CLNX: Bridging Code and Natural Language for C/C++ Vulnerability-Contributing Commits Identification
This addresses a critical security issue for developers and maintainers of C/C++ open-source software, though it is an incremental improvement over existing LLM-based methods.
The paper tackles the problem of identifying C/C++ vulnerability-contributing commits in open-source software by proposing CLNX, a lightweight method that converts code into a natural representation for LLMs, resulting in state-of-the-art performance and the identification of 38 real-world vulnerabilities.

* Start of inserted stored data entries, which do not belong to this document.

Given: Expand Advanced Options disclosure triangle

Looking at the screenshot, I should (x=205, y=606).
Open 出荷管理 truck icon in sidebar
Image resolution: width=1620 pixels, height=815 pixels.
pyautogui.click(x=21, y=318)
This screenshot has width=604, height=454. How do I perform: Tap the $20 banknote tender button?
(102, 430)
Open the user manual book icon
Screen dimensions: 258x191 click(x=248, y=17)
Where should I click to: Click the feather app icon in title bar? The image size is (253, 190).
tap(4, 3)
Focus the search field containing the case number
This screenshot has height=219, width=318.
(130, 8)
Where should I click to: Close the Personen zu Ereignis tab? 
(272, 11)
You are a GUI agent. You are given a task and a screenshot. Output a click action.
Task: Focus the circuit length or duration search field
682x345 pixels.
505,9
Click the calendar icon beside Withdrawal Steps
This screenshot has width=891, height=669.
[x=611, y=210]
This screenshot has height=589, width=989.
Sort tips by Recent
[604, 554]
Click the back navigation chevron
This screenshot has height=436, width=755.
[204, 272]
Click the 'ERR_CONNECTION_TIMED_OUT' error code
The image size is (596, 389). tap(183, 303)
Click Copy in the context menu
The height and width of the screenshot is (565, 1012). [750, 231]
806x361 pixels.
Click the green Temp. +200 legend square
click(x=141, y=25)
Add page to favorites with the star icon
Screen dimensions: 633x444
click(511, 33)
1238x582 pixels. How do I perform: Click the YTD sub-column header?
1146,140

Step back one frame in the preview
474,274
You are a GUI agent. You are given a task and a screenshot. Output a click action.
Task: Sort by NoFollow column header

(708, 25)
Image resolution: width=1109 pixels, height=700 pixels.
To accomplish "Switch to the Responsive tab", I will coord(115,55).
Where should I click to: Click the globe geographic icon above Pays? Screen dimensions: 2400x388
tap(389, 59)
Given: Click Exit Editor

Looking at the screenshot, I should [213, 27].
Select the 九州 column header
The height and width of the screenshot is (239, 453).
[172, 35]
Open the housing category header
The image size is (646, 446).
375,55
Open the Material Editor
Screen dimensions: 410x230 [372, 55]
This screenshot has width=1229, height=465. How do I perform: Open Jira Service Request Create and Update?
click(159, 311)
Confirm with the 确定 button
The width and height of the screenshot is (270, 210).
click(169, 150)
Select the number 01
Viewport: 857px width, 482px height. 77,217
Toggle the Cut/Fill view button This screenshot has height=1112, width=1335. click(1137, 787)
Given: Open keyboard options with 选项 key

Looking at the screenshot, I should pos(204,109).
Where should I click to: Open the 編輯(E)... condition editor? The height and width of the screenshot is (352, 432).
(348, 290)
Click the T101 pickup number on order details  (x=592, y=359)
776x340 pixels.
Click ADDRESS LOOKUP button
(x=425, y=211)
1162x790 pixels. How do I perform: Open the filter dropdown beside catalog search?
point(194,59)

Large Language Models (LLMs) have shown great promise in vulnerability identification. As C/C++ comprises half of the Open-Source Software (OSS) vulnerabilities over the past decade and updates in OSS mainly occur through commits, enhancing LLMs' ability to identify C/C++ Vulnerability-Contributing Commits (VCCs) is essential. However, current studies primarily focus on further pre-training LLMs on massive code datasets, which is resource-intensive and poses efficiency challenges. In this paper, we enhance the ability of BERT-based LLMs to identify C/C++ VCCs in a lightweight manner. We propose CodeLinguaNexus (CLNX) as a bridge facilitating communication between C/C++ programs and LLMs. Based on commits, CLNX efficiently converts the source code into a more natural representation while preserving key details. Specifically, CLNX first applies structure-level naturalization to decompose complex programs, followed by token-level naturalization to interpret complex symbols. We evaluate CLNX on public datasets of 25,872 C/C++ functions with their commits. The results show that CLNX significantly enhances the performance of LLMs on identifying C/C++ VCCs. Moreover, CLNX-equipped CodeBERT achieves new state-of-the-art and identifies 38 OSS vulnerabilities in the real world.